New Releases: The Ritual by Adam Nevill
Friday, July 08, 2011
The Ritual, by Adam Nevill, is a disquieting tale of rural horror.
A group of blokes are trying to recover the lost magic of their friendship with a good old-fashioned camping trip in the wilds of Sweden. Luke, Phil, Dom and Hutch used to live together in Birmingham. Since then, they've gone their separate ways. Luke, the protagonist, has turned into the John Cusack character from High Fidelity - a slightly too-cool-for-school noncommittal type, just becoming aware of his immaturity. The others have all grown up, but in some cases, they've gone a bit too far.
Initially, The Ritual is wonderfully, radiantly eerie. The untamed wilderness dominates the book's atmosphere. The men, overwhelmed by their surroundings, turn insular. They bicker, they squabble, then they collapse into violence. Like the forest from Robert Holdstock's Mythago Wood, there's something about the relentless, overpowering presence of nature that presses modern man down into his essence.
Of course, this is horror, not classic fantasy. In Holdstock, distilled man-cider is a mythic and aspirational archetype. In Nevill, scrumpy man is filled with rage and venom.

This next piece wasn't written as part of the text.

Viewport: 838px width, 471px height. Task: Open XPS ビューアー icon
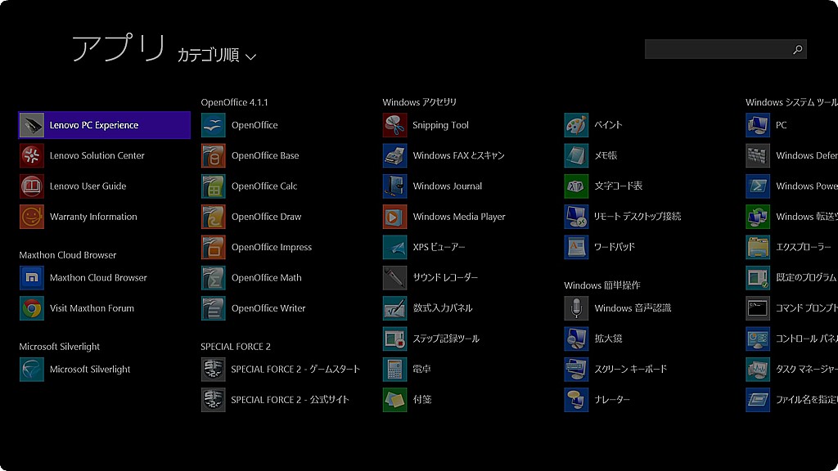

Of course, our four protagonists aren't really the only folks out in the woods. In-between their descent into intra-party chaos, they stumble upon fragments of, for lack of a better word, civilization. Strange figures are woven into the landscape and crumbling buildings hide around bends in the (lack of) path. The foursome spend a long, tense night in some sort of primordial cottage, cluttered with tiny fetishes and an immensely disturbing icon (in a crib, for bonus icky).
Mr. Nevill captures the isolation and the terror of the forest in a way that hasn't been done since The Blair Witch Project. There are still "dark spaces" on the map, and The Ritual yomps straight into one. The group marches further and further away from the known. Their panic leads to a disintegration of both social standards and their understanding of the real. They no longer trust either one another or the world around them.
The second half of the book is a dynamic sequence of unexpected twists. Rather than being the tale of the group's dynamic and (possible) survival, Mr. Nevill singles out Luke and transforms him into a reluctant hero. The misty evil of the Scandinavian woods solidifies in a variety of unanticipated ways - ranging from the breath-takingly fantastic to the bizarrely banal. The Ritual becomes a series of curtains. Each time Luke closes his eyes, turns a corner or falls unconscious, another one is ripped away, revealing an even-odder Evil shuffling its feet in anticipation. The book eventually concludes in zippy cinematic action. The all-pervasive horror of the woods was an unstoppable force. But once evil takes form, it can thump and be thumped.
This isn't meant to be dismissive of the later part of The Ritual. The book is a strange fusion of two different forms of horror story. Each, on its own, is very good. But in their concatenation, The Ritual loses a great deal of its strength. The action-packed physicality of the conclusion is overshadowed by the ancient and intangible evils of the first half. And the book's atmospheric beginning is belittled by the corporeality and, indeed, the substantiality of its ending. It is Mythago Wood building up to the Battle of Helm's Deep.
Mr. Nevill proves - twice - with The Ritual that he's at the top of his class for modern horror writers. He has the rare ability to craft a nebulous atmosphere of terror, as well as to capture cinematic slasherpunk in the written word. Both are incredibly rare talents. The Ritual is slightly unfortunate in that both are on display. I still recommend it - in both halves of the book, Mr. Nevill is clearly a master at work. But taken holistically, The Ritual felt incomplete.